• Work to do:
Rewrite the entries as a numbered list, starting with the line containing "Click the green" and ending with the line containing "Task: Open activity", both included. Leave out any blank lines and everything outside that range.

• Source records:
---------------

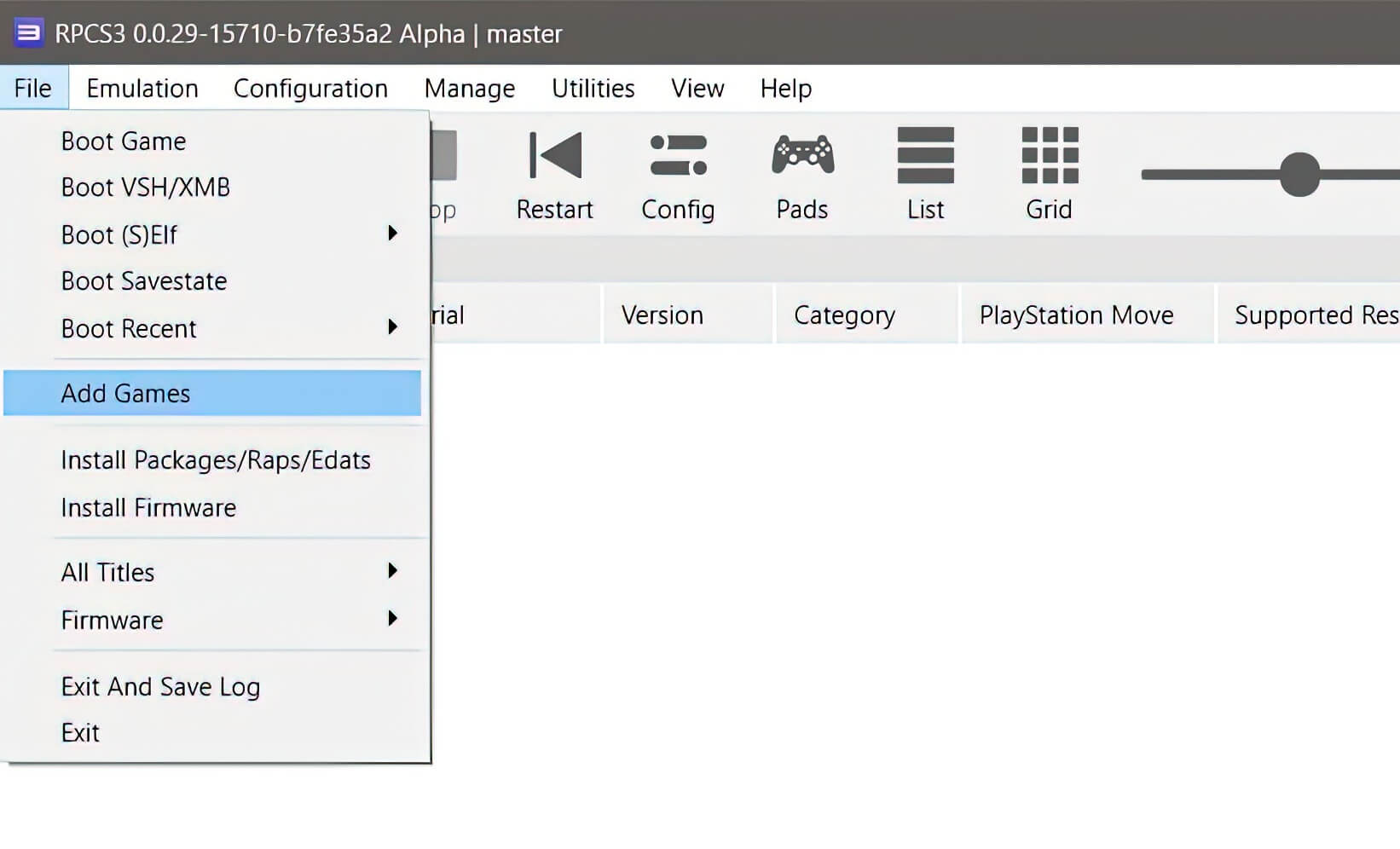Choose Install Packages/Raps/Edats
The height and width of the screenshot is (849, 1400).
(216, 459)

---------------

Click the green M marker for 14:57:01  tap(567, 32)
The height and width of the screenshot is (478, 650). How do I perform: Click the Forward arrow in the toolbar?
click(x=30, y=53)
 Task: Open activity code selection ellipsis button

---------------

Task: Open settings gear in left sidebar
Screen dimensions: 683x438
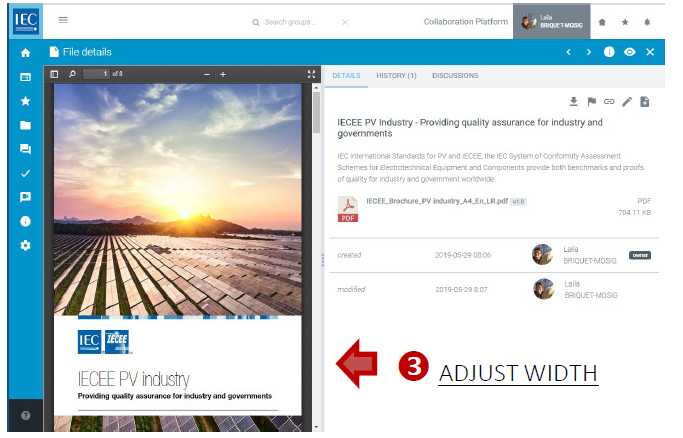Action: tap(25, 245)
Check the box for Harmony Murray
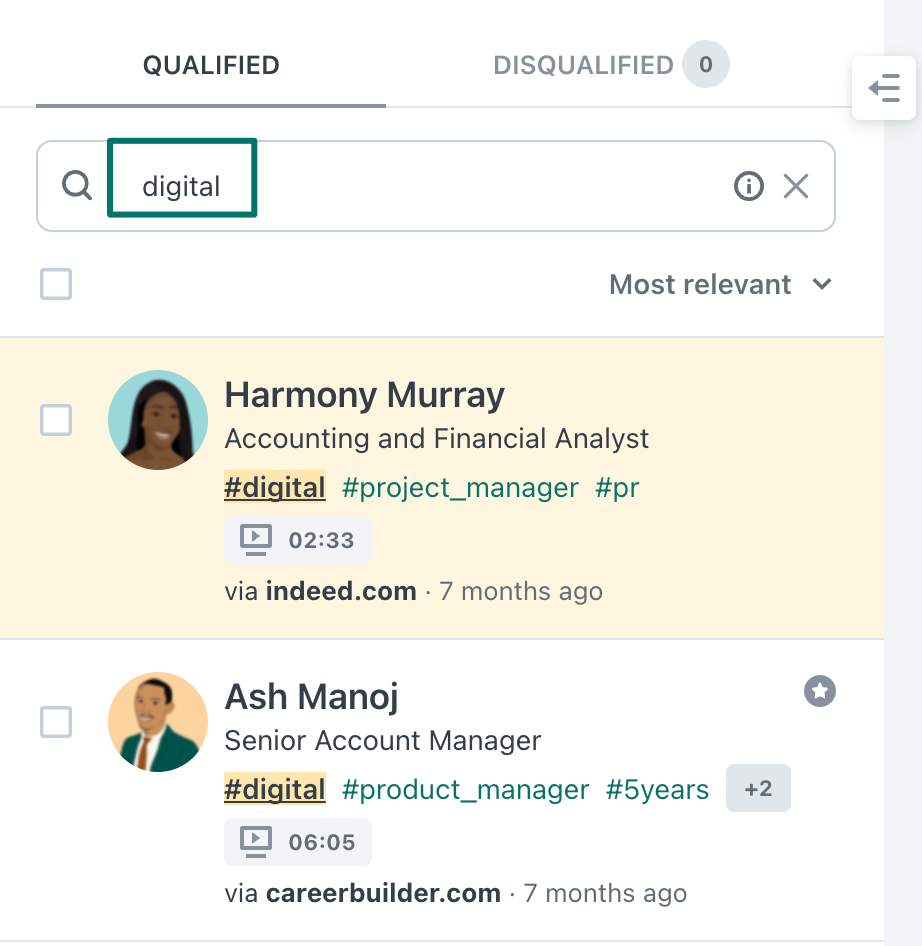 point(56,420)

---------------

• Worked solution:
1. Click the green M marker for 14:57:01  tap(567, 32)
2. The height and width of the screenshot is (478, 650). How do I perform: Click the Forward arrow in the toolbar?
3. click(x=30, y=53)
4.  Task: Open activity code selection ellipsis button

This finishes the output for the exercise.